Module 4
DSM Refinement with Machine Learning
Objectives: Increase DSM accuracy using a Random Forest model to correct systematic biases.
1. Concept
The random forest (RF) model learns the residual errors from the linear model and uses them to correct predictions, improving the DSM.
RANDOM FOREST THEORY
The Random Forest (RF) algorithm is an ensemble learning method that builds many independent decision trees and combines their predictions by averaging (regression) or voting (classification).
It is particularly effective for DSM because it handles nonlinear relationships and variable interactions without requiring explicit model specification.
Core Principles
- Bootstrap aggregation (bagging): each tree is trained on a random subset of the data (with replacement).
- Feature randomness: at each split, a random subset of predictors is tested.

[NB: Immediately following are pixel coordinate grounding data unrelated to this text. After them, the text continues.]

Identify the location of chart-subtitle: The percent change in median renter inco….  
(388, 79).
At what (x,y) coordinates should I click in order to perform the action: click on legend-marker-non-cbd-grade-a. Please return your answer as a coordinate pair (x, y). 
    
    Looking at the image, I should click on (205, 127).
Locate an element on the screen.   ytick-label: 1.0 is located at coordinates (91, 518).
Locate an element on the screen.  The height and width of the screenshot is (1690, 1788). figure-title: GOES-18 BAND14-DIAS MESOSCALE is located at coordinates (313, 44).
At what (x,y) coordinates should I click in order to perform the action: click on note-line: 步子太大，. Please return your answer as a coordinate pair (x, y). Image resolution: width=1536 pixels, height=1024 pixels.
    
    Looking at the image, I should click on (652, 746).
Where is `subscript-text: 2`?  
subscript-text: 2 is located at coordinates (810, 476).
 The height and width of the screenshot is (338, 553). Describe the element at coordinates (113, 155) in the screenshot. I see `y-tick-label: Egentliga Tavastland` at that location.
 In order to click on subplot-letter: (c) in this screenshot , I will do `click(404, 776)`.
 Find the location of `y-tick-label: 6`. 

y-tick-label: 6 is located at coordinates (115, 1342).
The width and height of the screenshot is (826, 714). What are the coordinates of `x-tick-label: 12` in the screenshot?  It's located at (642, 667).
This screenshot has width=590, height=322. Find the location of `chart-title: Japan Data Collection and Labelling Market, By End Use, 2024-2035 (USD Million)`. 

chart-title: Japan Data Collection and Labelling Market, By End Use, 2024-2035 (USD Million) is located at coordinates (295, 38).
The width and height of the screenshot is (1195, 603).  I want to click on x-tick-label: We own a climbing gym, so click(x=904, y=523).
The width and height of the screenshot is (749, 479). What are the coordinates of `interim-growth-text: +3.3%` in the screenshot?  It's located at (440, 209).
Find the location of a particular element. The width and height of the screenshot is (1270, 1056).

- Ensemble averaging: the final prediction is the mean of all trees’ outputs.
This process reduces variance and prevents overfitting, while maintaining low bias.
Mathematical formulation
For \(n\) trees \(T_1, T_2, \ldots, T_n\):
\[
\hat{y}\left( x \right) = \frac{1}{n}\sum\limits_{i = 1}^n {T_i\left( x \right)}\]
Each tree \(T_i\) learns from a bootstrapped sample, producing an independent model.
Advantages of RF to DSM
- Handles nonlinear and interaction effects between spectral, topographic, and model-derived covariates.
- Provides variable importance, allowing interpretation of which features (e.g., NDWI, transpiration) explain most of the residual variance.
- Naturally supports ensemble correction, making it ideal to improve the residuals of the coarse linear DSM.
2. Implementation Steps
- Compute residuals (errors) between linear model predictions and ground truth.
- Use residuals as the target variable for RF training.
- Use as predictors:
- NDWI 95th percentile (p95)
- Transpiration sum (from MONICA simulations)
3. Output
- Corrected DSMs for sand, clay, and SOC at all depths.
- Accuracy metrics (R², RMSE, residual maps).
- Demonstration of improvement relative to coarse linear DSM.